### Passage
--- --- ---
A Twisted client will be run as process #2 and receive the commands from remote clients. Whenever a command is received, the Twisted client will initialize a thread that'll parse the command, check for its validity and execute it if it's valid.
Since I don't have that much experience with threads and none with network programming, I couldn't think of any other scheme that makes sense to me.
Is the scheme stated above overly complicated?
I would appreciate some insight before trying to implement it this way.
The code for the python program (without the client) is:
The main (which is the start() method):
class Controller:
def __init__(self,listener, executor):
self.listener = listener
self.executor = executor
def start(self):
while True:
text = self.listener.listen_for_hotword()
if self.executor.is_hotword(text):
text = self.listener.listen_for_command()
if self.executor.has_matching_command(text):
self.executor.execute_command(text)
else:
tts.say("No command found. Please try again")
The Listener (gets input from the user):
class TextListener(Listener):
def listen_for_hotword(self):
text = raw_input("Hotword: ")
text =' '.join(text.split()).lower()
return text
def listen_for_command(self):
text = raw_input("What would you like me to do: ")
text = ' '.join(text.split()).lower()
return text
The executor (the class that executes the given command):
class Executor:
#TODO: Define default path
def __init__(self,parser, audio_path='../Misc/audio.wav'):
self.command_parser = parser
self.audio_path = audio_path
def is_hotword(self,hotword):
return self.command_parser.is_hotword(hotword)
def has_matching_command(self,command):
return self.command_parser.has_matching_command(command)
def execute_command(self,command):
val = self.command_parser.getCommand(command)
print val
val = os.system(val) #So we don't see the return value of the command
The command file parser:
class KeyNotFoundException(Exception):
pass
class YAMLParser:
THRESHOLD = 0.6
def __init__(self,path='Configurations/commands.yaml'):
with open(path,'r') as f:
self.parsed_yaml = yaml.load(f)
def getCommand(self,key):
try:
matching_command = self.find_matching_command(key)
return self.parsed_yaml["Commands"][matching_command]
except KeyError:
raise KeyNotFoundException("No key matching {}".format(key))
--- --- ---
### Stored data
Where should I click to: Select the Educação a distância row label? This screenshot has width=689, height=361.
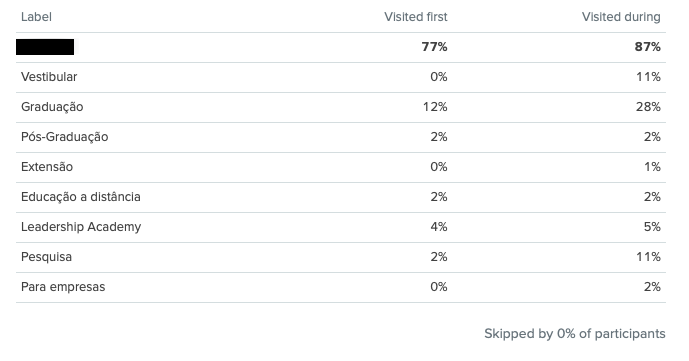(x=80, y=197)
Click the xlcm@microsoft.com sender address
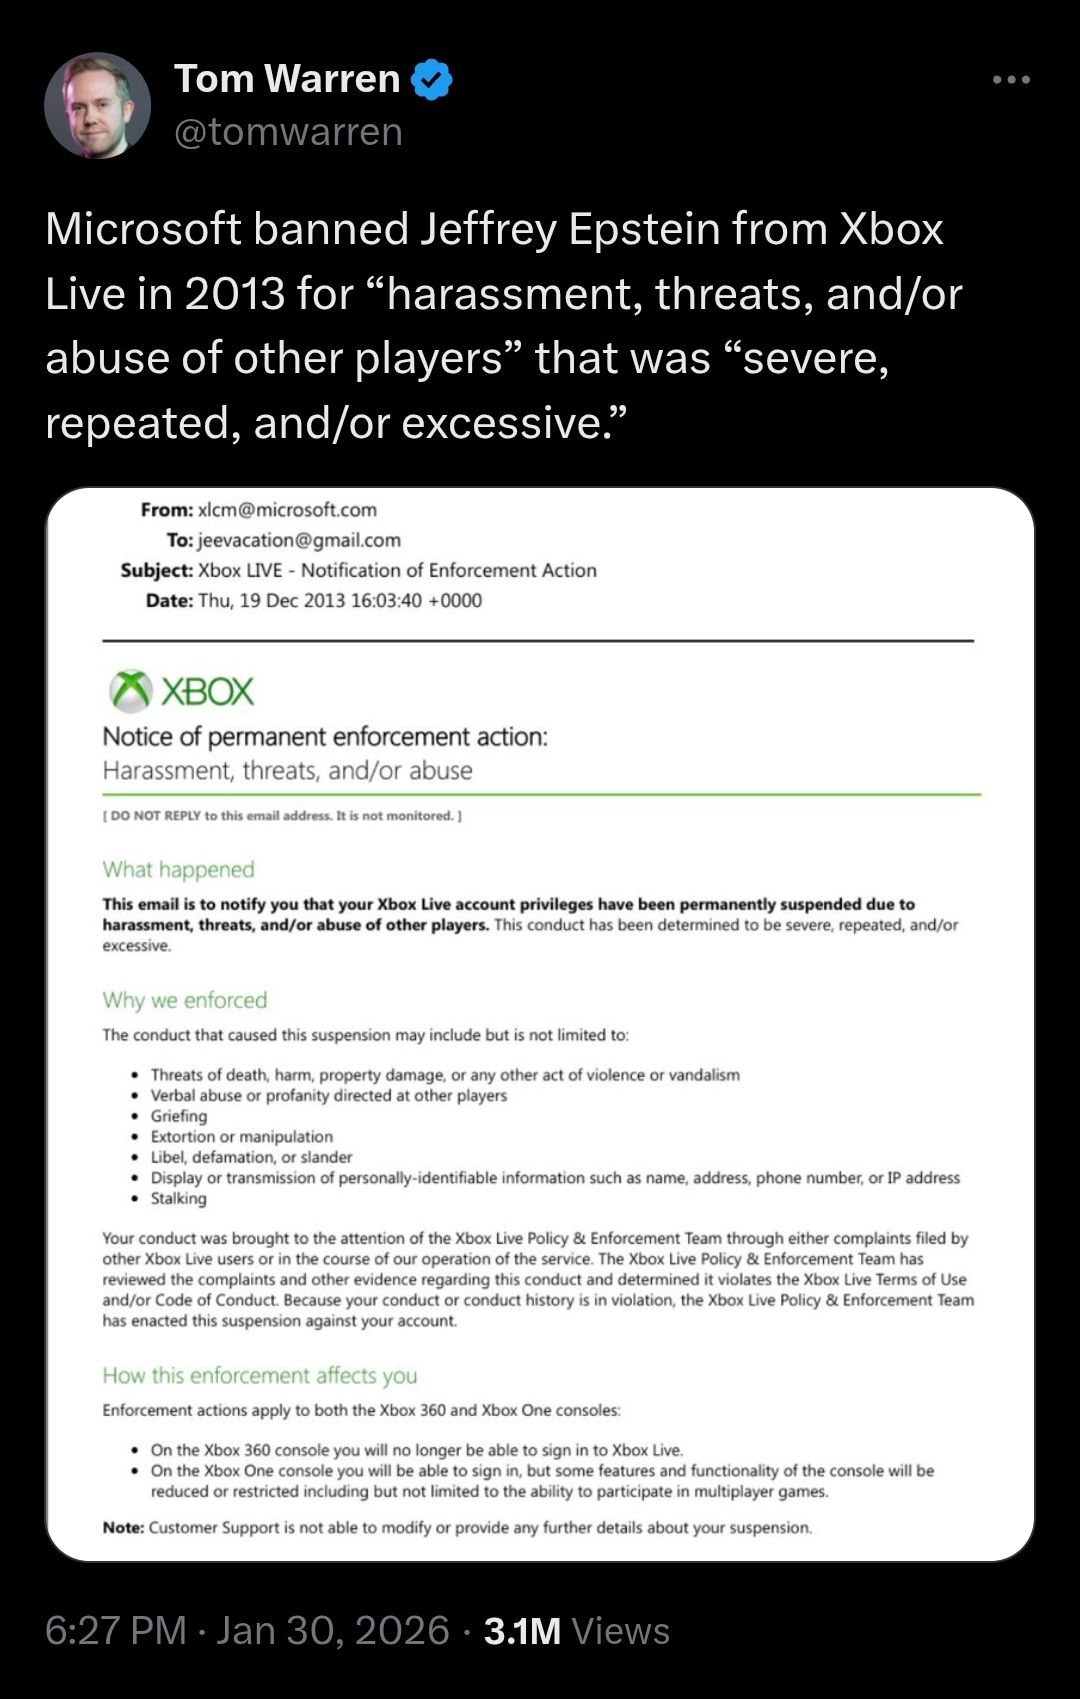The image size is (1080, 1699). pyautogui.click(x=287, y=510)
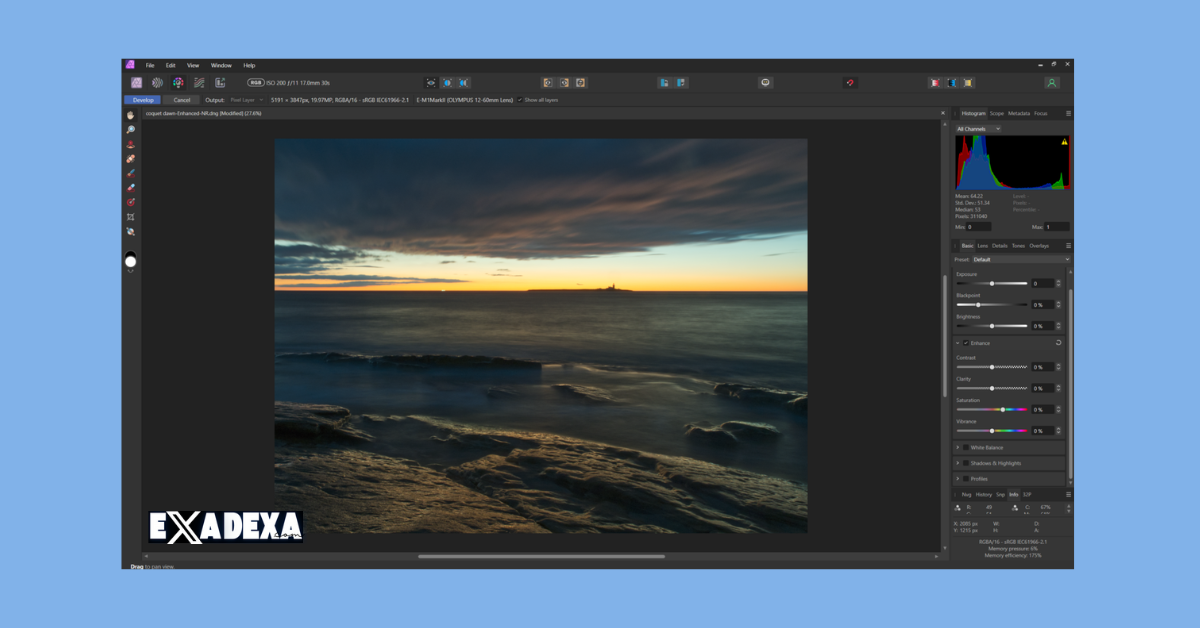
--- --- ---
Write the next part of the post on the Python voice-command program, starting after its final line of code. The data is separate from the post on the Python voice-command program.

def has_matching_command(self,key):
try:
for command in self.parsed_yaml["Commands"]:
if jellyfish.jaro_distance(command,key) >=self.THRESHOLD:
return True
except KeyError:
return False
def find_matching_command(self,key):
for command in self.parsed_yaml["Commands"]:
if jellyfish.jaro_distance(command,key) >=0.5:
return command
def is_hotword(self,hotword):
return jellyfish.jaro_distance(self.parsed_yaml["Hotword"],hotword)>=self.THRESHOLD
Example configuration file:
Commands:
echo : echo hello
Hotword: start
I'm finding it extremely difficult to follow the background in your questions, but I'll take a stab at the questions themselves.
How to run a program and also execute code when data is received from the network?
As you noted in your question, the typical way to write a "walk and chew-gum" style app is to design your code in a threaded or an event-loop style.
Given you talking about threading and Twisted (which is event-loop style) I'm worried that you may be thinking about mixing the two.
I view them as fundamentally different styles of programming (each with places they excel) and that mixing them is generally a path to hell.
Let me give you some background to explain
Background: Threading vs Event programming
Threading
How to think of the concept:
I have multiple things I need to do at the same time, and I want my operating system to figure how and when to run those separate tasks.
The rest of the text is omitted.